Its lack of fame may be due to fear since this accessory is placed around the head and works the neck muscles. Indeed, caution is needed when introducing it in lessons, as this accessory isn't for beginners! Although it has only a tiny spring, it is strong, and students must already understand how to connect the back muscles with proper lengthening to avoid overloading the cervical spine.
Joseph Pilates was a boxer, and when he created this accessory, the goal was to develop stability and alignment between the head and the spine by stretching and strengthening the muscles along the neck and upper back. In today's world, there might not be a high demand for boxers taking Pilates classes, but there is certainly a massive demand from people who use computers and cell phones daily! Neck pain caused by prolonged use of electronic devices is even called 'Tech Neck,' part of the treatment includes strengthening the neck and upper back muscles.
You might now wonder how and when to include the Neck Stretcher exercises, given that they can only be used with intermediate to advanced clients.
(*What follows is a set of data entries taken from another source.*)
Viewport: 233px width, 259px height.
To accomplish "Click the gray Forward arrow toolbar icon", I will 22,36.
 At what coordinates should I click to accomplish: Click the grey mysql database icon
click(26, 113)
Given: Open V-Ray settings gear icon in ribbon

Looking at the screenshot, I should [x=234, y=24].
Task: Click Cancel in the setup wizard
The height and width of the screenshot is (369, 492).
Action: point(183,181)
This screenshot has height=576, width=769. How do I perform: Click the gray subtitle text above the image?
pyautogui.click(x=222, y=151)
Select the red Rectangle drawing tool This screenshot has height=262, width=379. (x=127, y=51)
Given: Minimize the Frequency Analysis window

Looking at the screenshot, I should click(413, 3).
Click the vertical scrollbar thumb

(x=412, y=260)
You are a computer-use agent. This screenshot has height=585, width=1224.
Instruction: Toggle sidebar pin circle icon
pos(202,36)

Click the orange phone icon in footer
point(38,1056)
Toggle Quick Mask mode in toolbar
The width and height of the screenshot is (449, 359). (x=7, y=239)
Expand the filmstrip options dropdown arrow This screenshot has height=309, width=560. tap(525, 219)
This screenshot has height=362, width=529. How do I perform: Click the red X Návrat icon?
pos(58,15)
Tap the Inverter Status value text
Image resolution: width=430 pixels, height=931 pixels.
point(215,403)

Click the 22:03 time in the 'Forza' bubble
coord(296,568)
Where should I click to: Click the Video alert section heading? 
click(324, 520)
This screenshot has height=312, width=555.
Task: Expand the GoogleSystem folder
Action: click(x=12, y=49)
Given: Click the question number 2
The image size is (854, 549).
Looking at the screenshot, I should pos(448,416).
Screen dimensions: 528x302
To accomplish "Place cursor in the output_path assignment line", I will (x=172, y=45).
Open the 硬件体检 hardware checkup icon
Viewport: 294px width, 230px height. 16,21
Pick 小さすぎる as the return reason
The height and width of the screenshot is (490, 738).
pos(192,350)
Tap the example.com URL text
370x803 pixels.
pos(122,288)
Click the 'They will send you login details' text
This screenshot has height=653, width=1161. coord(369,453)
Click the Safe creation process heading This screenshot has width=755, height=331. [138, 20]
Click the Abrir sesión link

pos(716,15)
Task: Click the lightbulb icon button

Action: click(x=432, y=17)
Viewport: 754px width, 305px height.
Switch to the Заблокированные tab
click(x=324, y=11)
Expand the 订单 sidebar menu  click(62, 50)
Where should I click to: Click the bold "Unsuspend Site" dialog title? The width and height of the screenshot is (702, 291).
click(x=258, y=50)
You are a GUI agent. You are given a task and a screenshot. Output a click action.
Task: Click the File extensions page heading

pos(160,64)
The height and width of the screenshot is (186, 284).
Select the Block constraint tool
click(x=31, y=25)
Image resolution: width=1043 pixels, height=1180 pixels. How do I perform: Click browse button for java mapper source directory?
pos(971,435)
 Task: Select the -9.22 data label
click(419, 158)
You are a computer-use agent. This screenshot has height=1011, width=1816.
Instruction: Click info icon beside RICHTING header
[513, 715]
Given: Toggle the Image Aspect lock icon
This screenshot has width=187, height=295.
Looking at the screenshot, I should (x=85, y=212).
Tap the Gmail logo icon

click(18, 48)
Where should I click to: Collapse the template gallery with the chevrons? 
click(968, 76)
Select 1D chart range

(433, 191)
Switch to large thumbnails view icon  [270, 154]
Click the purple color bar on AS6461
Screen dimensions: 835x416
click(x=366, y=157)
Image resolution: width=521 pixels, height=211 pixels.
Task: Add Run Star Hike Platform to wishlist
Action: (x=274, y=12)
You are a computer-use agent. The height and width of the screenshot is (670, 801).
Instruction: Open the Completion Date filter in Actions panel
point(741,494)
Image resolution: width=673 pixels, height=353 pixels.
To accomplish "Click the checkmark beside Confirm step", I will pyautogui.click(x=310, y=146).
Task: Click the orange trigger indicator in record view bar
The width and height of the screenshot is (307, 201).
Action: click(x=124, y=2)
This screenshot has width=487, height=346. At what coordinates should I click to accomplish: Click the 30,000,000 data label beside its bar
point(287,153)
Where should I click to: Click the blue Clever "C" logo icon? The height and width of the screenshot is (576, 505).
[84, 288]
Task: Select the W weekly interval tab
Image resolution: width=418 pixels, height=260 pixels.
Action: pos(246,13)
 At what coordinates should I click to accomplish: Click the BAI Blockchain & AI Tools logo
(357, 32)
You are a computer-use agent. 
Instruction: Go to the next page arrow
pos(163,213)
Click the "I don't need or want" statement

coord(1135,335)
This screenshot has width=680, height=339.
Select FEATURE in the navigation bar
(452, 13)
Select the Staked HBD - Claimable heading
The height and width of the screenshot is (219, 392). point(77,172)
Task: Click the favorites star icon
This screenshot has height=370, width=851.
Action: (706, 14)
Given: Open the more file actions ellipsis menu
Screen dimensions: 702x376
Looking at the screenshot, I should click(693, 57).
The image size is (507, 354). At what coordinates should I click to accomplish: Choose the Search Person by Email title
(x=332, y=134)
How do you know when it's the right time? First, if you have never used the Neck Stretcher, seek guidance from an experienced Pilates instructor who can show you how to use the accessory safely. Please get familiar with the exercises on your own body first, and only then consider including them in your students' training routines.
When we think of Pilates as a comprehensive, integrated system, we can see the exercises building throughout the process. Have you ever considered where else you can see the Neck Stretcher's work in the Pilates system? You might notice it from the first day when your student rests their head and shoulders on the Reformer while doing Footwork, for example. The shoulder blocks stretch the neck, and a slight pressure of the head against the headrest aligns the cervical spine while strengthening the muscles. Later, we have exercises like Breathing and Chest Expansion on the Cadillac. On the Mat, we use hand resistance in exercises like Side Kicks, Neck Pull, and Kneeling Side Kicks. All of these exercises act as a step-by-step preparation for the Neck Stretcher.
In addition, you can include some specific exercises, starting with using your hands against the head to create resistance, then progressing to using the Magic Circle, and finally moving on to the basic Neck Stretcher exercises. I have also created a quick video demonstrating these specific exercises to guide you. Joseph Pilates honestly thought of everything! Don't overlook the smaller accessories—let yourself experience that full connection from head to toe!